Die KI-Verordnung (KI-VO) der Europäischen Union, die am 1.8.2024 in Kraft getreten ist, legt verbindliche Regeln für die Nutzung von Künstlicher Intelligenz (KI) innerhalb der EU fest. Viele Steuerkanzleien setzen inzwischen KI-gestützte Systeme wie ChatGPT, Microsoft Copilot oder spezialisierte Verlagsbots (KI-ChatBots) ein. Dies wirft die Frage auf, welche rechtlichen Konsequenzen sich daraus für Kanzleien ergeben.
Der vorliegende Beitrag gibt einen praxisnahen Überblick über die zentralen Regelungen der KI-VO. Im Fokus stehen insbesondere die Pflichten, die sich aus der Nutzung von ChatGPT & Co. für Kanzleien ergeben.
Hinweis:
Die Informationen in diesem Beitrag dienen nicht als Ersatz für individuelle rechtliche Beratung.
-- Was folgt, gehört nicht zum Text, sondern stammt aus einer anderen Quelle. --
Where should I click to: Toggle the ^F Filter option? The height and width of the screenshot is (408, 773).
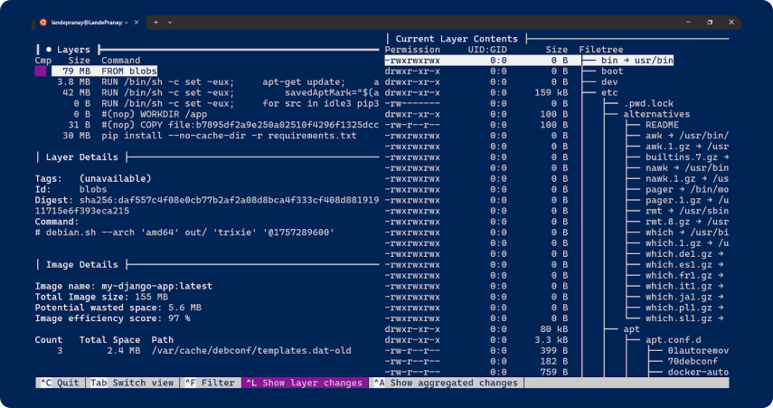[x=210, y=383]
Sie bieten lediglich einen ersten Überblick über die Thematik. Bei konkreten rechtlichen Fragen sollte immer anwaltlicher Rat eingeholt werden.
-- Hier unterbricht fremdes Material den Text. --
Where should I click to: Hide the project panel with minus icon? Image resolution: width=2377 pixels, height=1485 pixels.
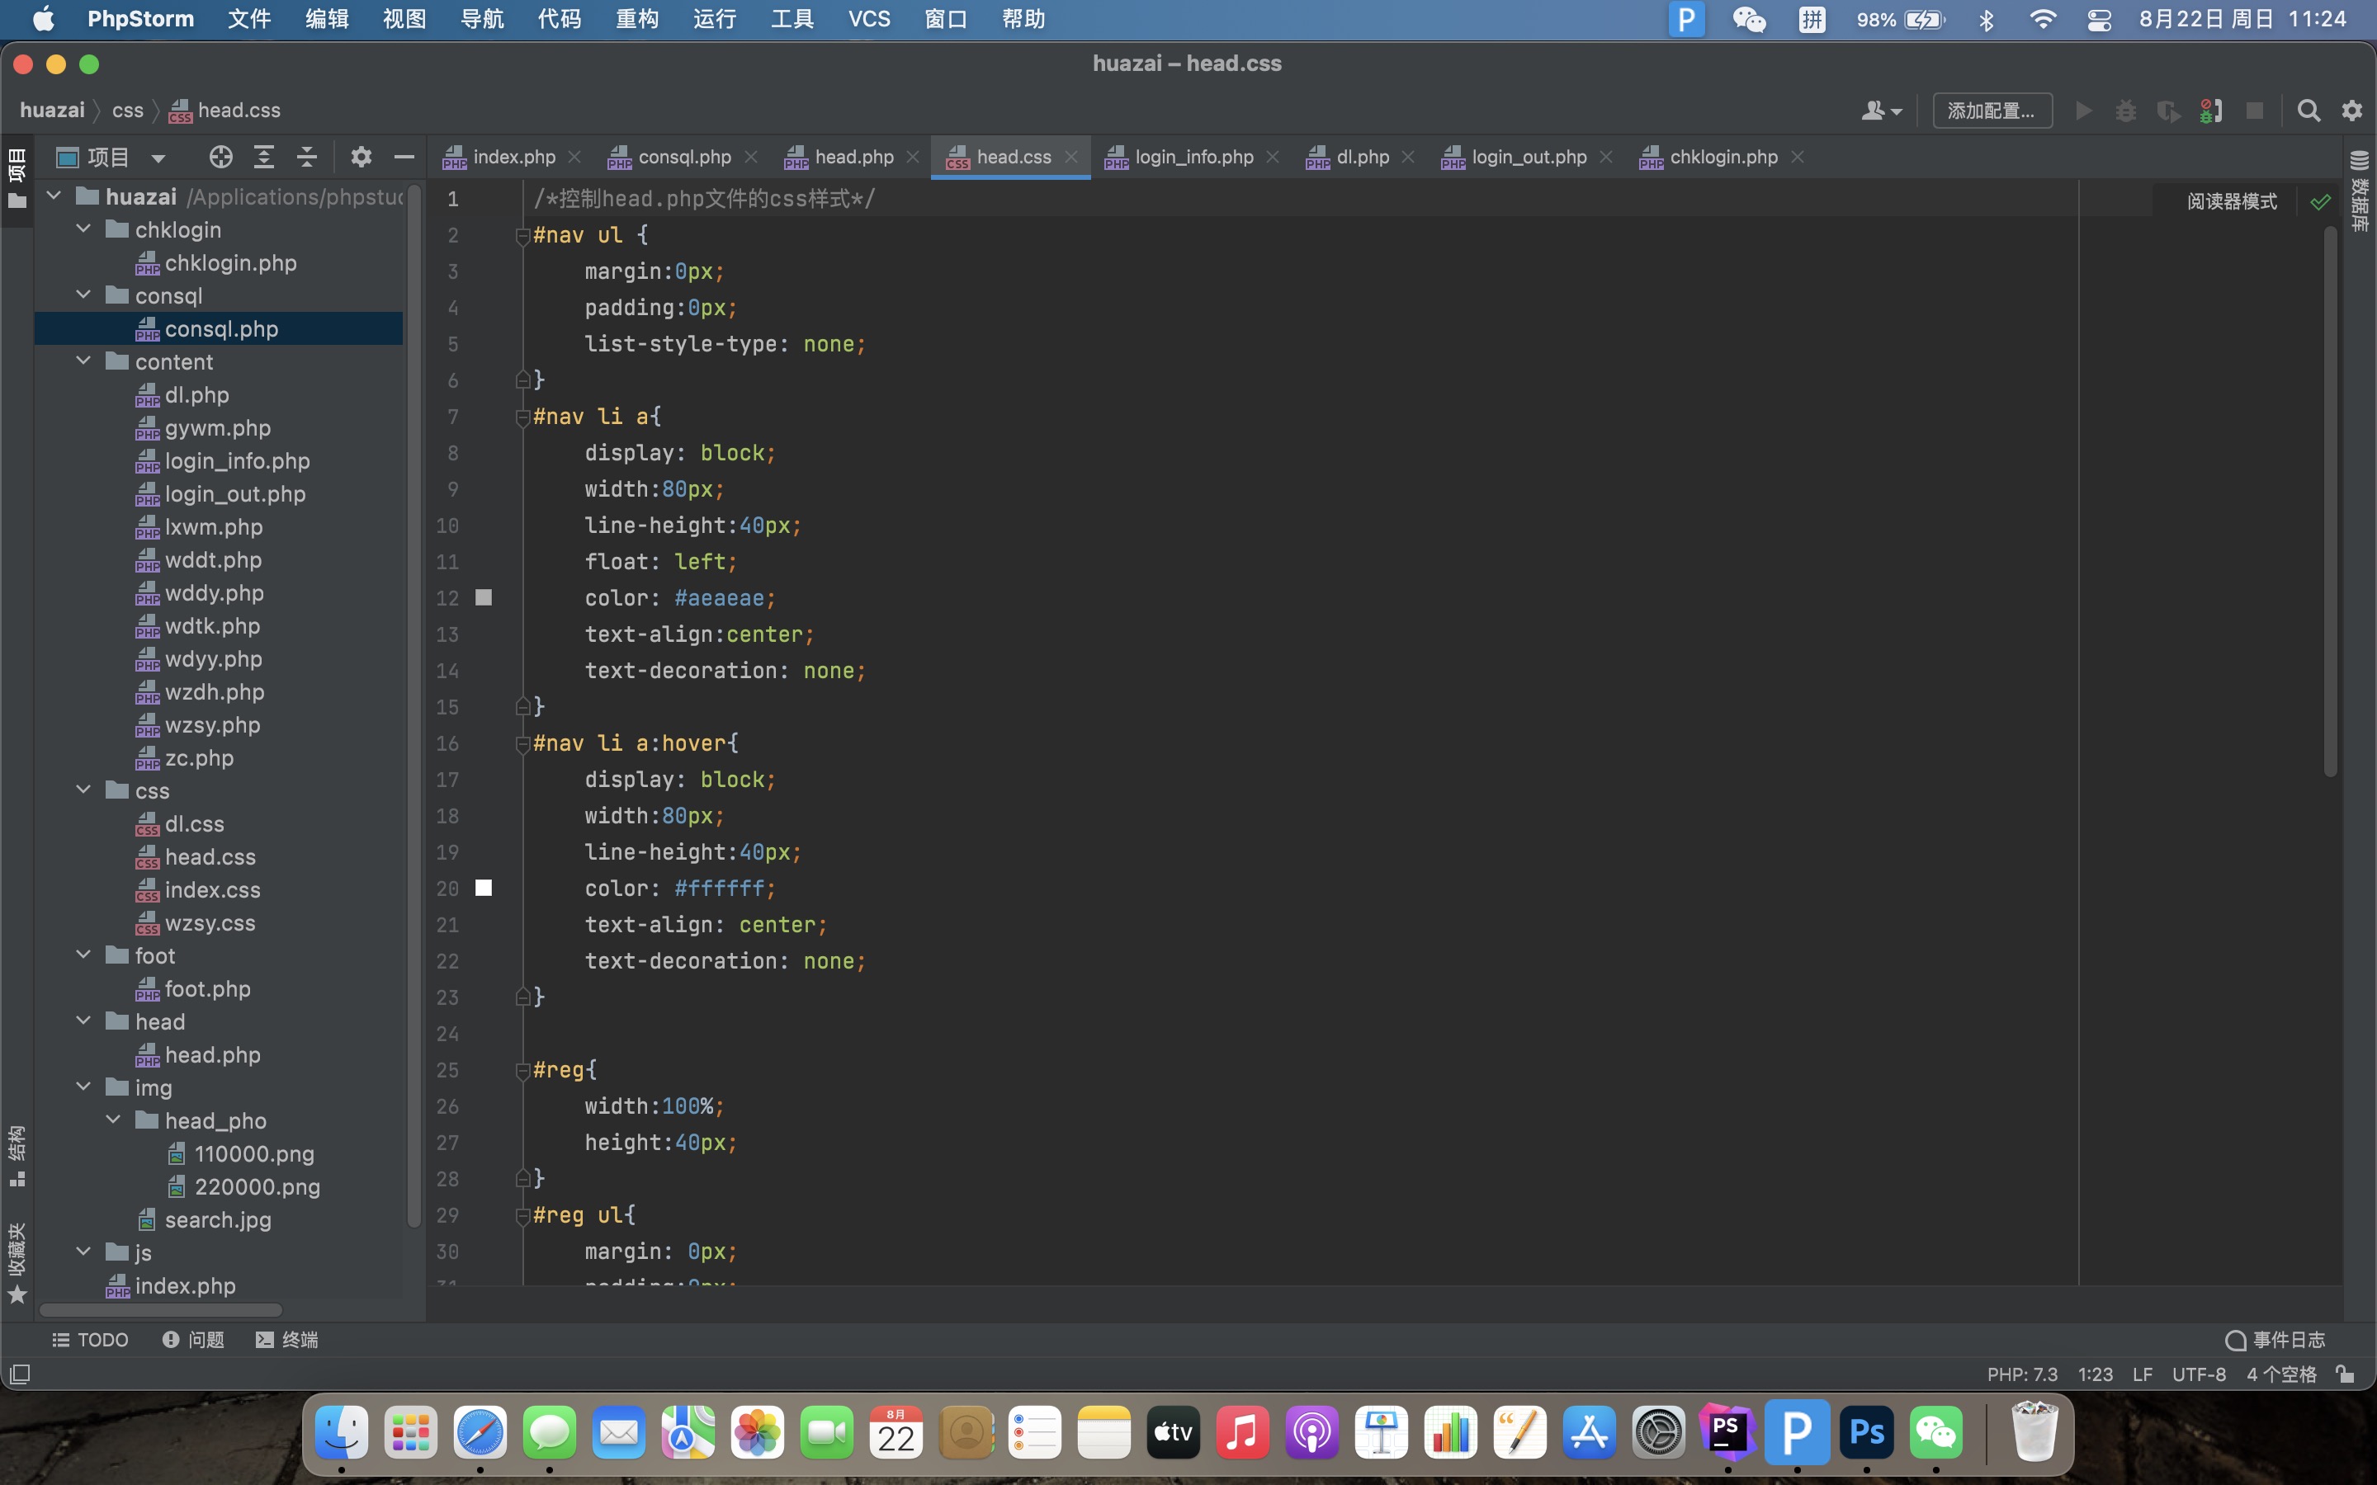(x=404, y=157)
1. Definition von KI-Systemen
Zentraler Anknüpfungspunkt für die Anwendung der KI-VO ist der Begriff des „KI- Systems“ gemäß Art. 3 Nr. 1 KI-VO. Danach handelt es sich vereinfacht gesagt um ein maschinengestütztes System, das auf der Grundlage von Eingaben bestimmte Ziele ableitet und daraufhin Inhalte, Empfehlungen oder Entscheidungen generiert.
Wird für diese Prozesse maschinelles Lernen eingesetzt, wie es bei nahezu allen KI-Chatbots der Fall ist, handelt es sich zweifelsfrei um ein KI-System im Sinne der Verordnung. Somit fallen Anwendungen wie ChatGPT, Copilot oder Verlagsbots unter den Anwendungsbereich der KI-VO.
2. Verwendung des KI-Systems
Entscheidend für die rechtliche Bewertung ist zunächst, in welcher Rolle die Steuerkanzlei das KI-System nutzt. Hier unterscheidet die KI-VO insbesondere zwischen „Anbieter“ und „Betreiber“:
- Als Anbieter im Sinne des 3 Nr. 3 KI-VO gilt vereinfacht, wer ein KI-System selbst entwickelt oder entwickeln lässt.
- Als Betreiber im Sinne des 3 Nr. 4 KI-VO gilt vereinfacht, wer ein KI-System für eigene Zwecke nutzt.
Kanzleien setzen ChatGPT & Co. in der Regel als sogenannte Software-as-a-Service (SaaS)-Lösung ein. Die Nutzung erfolgt über eine Weboberfläche, ohne dass die Kanzlei selbst Entwicklungsleistungen erbringt. Die Verantwortung für Modell, Infrastruktur und Updates liegt beim jeweiligen Anbieter.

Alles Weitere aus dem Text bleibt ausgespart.